Puis, la scène devient froide, brumeuse et presque
Funèbre. Il faut lutter dans un dédale obscur,
Et jouer, pour manger un pain amer & dur,
Des farces d’histrions sous un masque grotesque.

Au milieu des soucis, des remords, des douleurs,
Noirs récifs dans la mer insondable des pleurs,
L’homme navigue ainsi jusqu’à son dernier lustre.

Et le sonnet soumis à l’inflexible sort,
Qu’on soit prince, bandit, pâtre ou poète illustre,
S’achève par ce mot épouvantable: Mort.

Q15 – T14 – banv

Pour le sonnet, huit ou dix pieds ! — 1869 (23)

Louis Veuillot Les couleuvres

Le Sonnet

Pour le sonnet, huit ou dix pieds !
A douze, il prend des ampleurs lourdes ;
Le remplissage y met ses bourdes,
Vain bâton des estropiés.

Que de fléaux multipliés !
Les longueurs, les emphases sourdes,
Les adjectifs creux comme gourdes,
Chargent les vers humiliés.

Les douze pieds, c’est la charrette.
Pégase regimbe, il s’arrête,
Voyant qu’il faut prendre le pas.

Libre de cette peur fatale,
Sur huit pieds, fringant, il détale,
Et s’il crève, il ne traîne pas.

Q15 – T15 – octo – s sur s

Je rimaillais.

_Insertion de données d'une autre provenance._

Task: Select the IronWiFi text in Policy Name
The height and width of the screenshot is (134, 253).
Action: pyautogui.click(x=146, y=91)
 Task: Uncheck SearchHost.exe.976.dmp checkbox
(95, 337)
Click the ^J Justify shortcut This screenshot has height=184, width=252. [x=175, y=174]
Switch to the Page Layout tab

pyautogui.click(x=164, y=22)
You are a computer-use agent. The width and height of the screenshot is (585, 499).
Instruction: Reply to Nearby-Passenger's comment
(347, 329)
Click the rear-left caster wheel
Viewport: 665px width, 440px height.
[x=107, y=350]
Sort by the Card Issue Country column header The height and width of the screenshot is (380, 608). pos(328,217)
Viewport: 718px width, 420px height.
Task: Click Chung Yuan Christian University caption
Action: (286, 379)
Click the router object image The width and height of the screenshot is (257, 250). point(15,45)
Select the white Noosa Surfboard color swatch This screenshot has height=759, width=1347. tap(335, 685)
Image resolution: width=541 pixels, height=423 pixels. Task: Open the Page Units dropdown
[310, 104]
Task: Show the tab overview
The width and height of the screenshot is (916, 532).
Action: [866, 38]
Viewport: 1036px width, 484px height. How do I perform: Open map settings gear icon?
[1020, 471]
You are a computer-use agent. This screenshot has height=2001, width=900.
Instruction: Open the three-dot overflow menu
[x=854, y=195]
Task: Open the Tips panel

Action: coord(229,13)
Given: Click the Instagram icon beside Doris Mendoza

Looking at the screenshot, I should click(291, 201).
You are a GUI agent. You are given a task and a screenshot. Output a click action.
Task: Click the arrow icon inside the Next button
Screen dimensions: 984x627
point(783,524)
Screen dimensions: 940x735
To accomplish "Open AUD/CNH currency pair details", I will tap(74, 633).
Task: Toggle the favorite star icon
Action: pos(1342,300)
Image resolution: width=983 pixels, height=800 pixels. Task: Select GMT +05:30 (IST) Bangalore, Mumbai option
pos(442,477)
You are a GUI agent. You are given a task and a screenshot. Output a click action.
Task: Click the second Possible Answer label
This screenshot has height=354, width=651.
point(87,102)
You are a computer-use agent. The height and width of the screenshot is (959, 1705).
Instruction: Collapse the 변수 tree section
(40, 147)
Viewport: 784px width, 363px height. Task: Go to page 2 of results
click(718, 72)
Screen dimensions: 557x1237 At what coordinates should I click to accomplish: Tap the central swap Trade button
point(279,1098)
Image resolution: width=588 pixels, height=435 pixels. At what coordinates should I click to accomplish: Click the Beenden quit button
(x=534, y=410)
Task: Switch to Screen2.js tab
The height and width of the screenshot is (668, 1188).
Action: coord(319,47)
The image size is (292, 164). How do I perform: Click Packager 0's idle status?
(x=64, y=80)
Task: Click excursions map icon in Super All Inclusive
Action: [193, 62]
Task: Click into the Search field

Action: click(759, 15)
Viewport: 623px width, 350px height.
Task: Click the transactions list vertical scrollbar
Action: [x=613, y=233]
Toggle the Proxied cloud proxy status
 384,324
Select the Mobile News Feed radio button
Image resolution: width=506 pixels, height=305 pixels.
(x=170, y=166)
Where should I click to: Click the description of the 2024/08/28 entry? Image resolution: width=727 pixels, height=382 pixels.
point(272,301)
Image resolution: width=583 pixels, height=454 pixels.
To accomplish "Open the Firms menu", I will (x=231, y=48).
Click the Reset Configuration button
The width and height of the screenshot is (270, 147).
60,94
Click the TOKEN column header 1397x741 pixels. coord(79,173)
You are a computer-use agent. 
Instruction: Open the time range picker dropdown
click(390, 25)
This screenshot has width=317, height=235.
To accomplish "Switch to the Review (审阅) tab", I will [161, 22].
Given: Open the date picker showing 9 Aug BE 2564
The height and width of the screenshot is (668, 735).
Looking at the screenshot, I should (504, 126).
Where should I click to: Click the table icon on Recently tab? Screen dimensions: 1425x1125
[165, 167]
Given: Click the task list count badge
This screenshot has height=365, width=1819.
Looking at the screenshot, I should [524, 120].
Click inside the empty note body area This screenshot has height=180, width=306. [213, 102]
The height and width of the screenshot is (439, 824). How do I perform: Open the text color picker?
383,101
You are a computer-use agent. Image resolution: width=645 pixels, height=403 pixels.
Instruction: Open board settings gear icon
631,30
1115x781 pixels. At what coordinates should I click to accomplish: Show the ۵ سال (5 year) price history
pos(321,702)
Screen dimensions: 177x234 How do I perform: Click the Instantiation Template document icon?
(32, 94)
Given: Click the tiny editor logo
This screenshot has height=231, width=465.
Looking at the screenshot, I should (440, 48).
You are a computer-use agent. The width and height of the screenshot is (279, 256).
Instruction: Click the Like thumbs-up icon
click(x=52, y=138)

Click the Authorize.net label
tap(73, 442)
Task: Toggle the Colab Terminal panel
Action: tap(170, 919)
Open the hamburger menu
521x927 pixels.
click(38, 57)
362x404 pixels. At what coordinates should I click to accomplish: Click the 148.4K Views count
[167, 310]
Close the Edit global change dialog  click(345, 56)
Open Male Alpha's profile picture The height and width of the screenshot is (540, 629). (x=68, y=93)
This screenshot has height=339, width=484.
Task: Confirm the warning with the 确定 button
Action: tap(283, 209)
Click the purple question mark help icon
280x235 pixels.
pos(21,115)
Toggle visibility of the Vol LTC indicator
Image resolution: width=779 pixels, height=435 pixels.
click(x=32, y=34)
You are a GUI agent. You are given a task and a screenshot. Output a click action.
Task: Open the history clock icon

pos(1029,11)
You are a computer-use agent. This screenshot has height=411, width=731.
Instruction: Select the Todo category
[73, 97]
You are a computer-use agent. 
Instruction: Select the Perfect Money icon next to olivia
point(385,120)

Boileau m’apparut et me dit : — 1869 (22)

Louis Veuillot Les couleuvres

Intermède

Je rimaillais. Boileau m’apparut et me dit :
“ Alcippe, il est donc vrai ! par un furtif commerce,
A transgresser la loi ton faible esprit s’exerce,
Et fait faire au sonnet un métier interdit ? ”

Boileau, chez moi, n’est pas de ces gens sans crédit.
Je donnai mes raisons, et ce fut une averse.
Il reprit : “ Le chemin où toujours chacun verse,
Et le chemin  mauvais, non le chemin hardi.

Un sonnet sans défaut vaut seul un long poème …
Soit ! Mais n’en tire pas la conséquence extrême
Qu’un poème en sonnets puisse être sans défaut.

C’est ainsi que l’on crée aux temps de décadence :

D’un monstre avec effort accouche l’impuissance ! ”
Il se tut. Je changeai de rythme, assez penaud.